## What to work on:
Would it be possible to output exactly, and only, the lines below from the one holding "Task: Copy the TxID using the copy icon" to the last line, both included, with every picture left out?

(Material for this exercise begins)

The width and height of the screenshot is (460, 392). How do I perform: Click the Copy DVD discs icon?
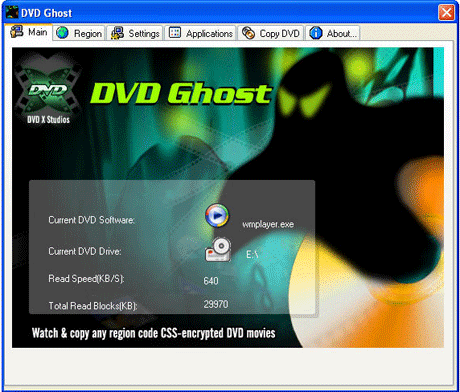point(248,33)
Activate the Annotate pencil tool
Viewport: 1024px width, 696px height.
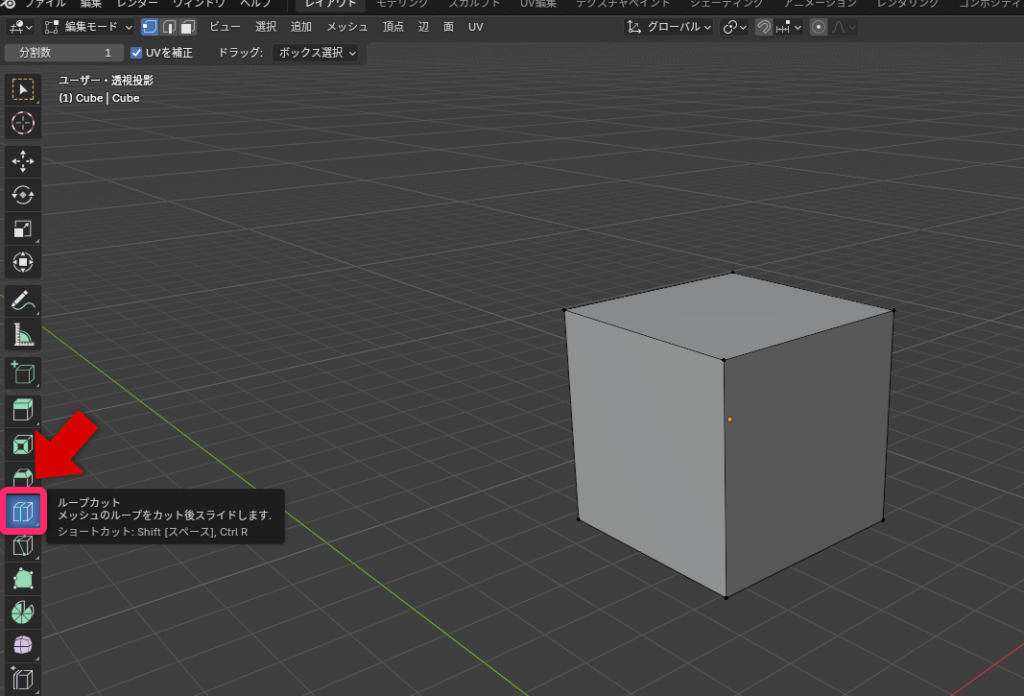(x=23, y=300)
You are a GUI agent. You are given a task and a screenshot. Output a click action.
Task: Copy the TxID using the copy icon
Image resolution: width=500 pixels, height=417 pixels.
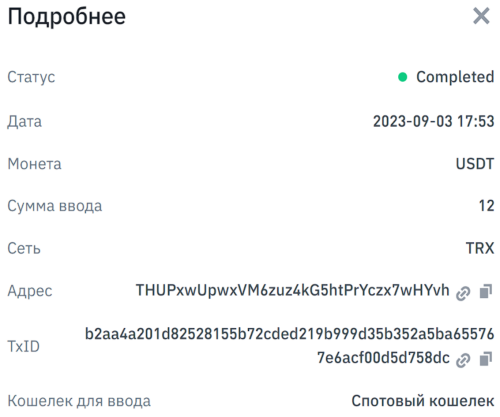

(Material for this exercise ends)

## Finished exercise:
Task: Copy the TxID using the copy icon
Image resolution: width=500 pixels, height=417 pixels.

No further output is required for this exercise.